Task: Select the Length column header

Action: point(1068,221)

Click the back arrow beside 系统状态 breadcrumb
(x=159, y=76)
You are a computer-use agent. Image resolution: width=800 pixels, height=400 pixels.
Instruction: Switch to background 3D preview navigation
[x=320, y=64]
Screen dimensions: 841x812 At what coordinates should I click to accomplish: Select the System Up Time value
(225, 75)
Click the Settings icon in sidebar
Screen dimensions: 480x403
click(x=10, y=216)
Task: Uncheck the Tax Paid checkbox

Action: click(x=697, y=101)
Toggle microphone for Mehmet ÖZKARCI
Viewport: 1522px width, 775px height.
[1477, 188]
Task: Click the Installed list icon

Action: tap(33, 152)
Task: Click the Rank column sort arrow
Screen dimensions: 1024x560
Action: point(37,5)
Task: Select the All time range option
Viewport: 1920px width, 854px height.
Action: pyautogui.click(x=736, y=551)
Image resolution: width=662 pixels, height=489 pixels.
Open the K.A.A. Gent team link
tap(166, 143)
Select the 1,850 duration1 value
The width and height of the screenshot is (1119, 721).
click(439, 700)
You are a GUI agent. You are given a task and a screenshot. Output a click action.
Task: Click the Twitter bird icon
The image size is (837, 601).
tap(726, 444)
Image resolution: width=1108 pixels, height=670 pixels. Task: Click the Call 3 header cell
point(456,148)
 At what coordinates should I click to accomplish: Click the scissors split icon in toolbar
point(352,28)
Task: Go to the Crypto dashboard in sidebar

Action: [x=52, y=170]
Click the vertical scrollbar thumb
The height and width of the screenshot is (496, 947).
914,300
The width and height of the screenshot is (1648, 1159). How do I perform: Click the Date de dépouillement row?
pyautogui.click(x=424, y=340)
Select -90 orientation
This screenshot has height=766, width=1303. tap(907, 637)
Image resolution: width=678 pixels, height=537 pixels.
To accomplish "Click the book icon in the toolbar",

◆ Your assignment ◆
Put down all the data once more, exactly as it appears above.

◆ Answer below ◆
Task: Select the Length column header

Action: point(1068,221)

Click the back arrow beside 系统状态 breadcrumb
(x=159, y=76)
You are a computer-use agent. Image resolution: width=800 pixels, height=400 pixels.
Instruction: Switch to background 3D preview navigation
[x=320, y=64]
Screen dimensions: 841x812 At what coordinates should I click to accomplish: Select the System Up Time value
(225, 75)
Click the Settings icon in sidebar
Screen dimensions: 480x403
click(x=10, y=216)
Task: Uncheck the Tax Paid checkbox

Action: click(x=697, y=101)
Toggle microphone for Mehmet ÖZKARCI
Viewport: 1522px width, 775px height.
[1477, 188]
Task: Click the Installed list icon

Action: tap(33, 152)
Task: Click the Rank column sort arrow
Screen dimensions: 1024x560
Action: point(37,5)
Task: Select the All time range option
Viewport: 1920px width, 854px height.
Action: pyautogui.click(x=736, y=551)
Image resolution: width=662 pixels, height=489 pixels.
Open the K.A.A. Gent team link
tap(166, 143)
Select the 1,850 duration1 value
The width and height of the screenshot is (1119, 721).
click(439, 700)
You are a GUI agent. You are given a task and a screenshot. Output a click action.
Task: Click the Twitter bird icon
The image size is (837, 601).
tap(726, 444)
Image resolution: width=1108 pixels, height=670 pixels. Task: Click the Call 3 header cell
point(456,148)
 At what coordinates should I click to accomplish: Click the scissors split icon in toolbar
point(352,28)
Task: Go to the Crypto dashboard in sidebar

Action: [x=52, y=170]
Click the vertical scrollbar thumb
The height and width of the screenshot is (496, 947).
914,300
The width and height of the screenshot is (1648, 1159). How do I perform: Click the Date de dépouillement row?
pyautogui.click(x=424, y=340)
Select -90 orientation
This screenshot has height=766, width=1303. tap(907, 637)
Image resolution: width=678 pixels, height=537 pixels.
To accomplish "Click the book icon in the toolbar",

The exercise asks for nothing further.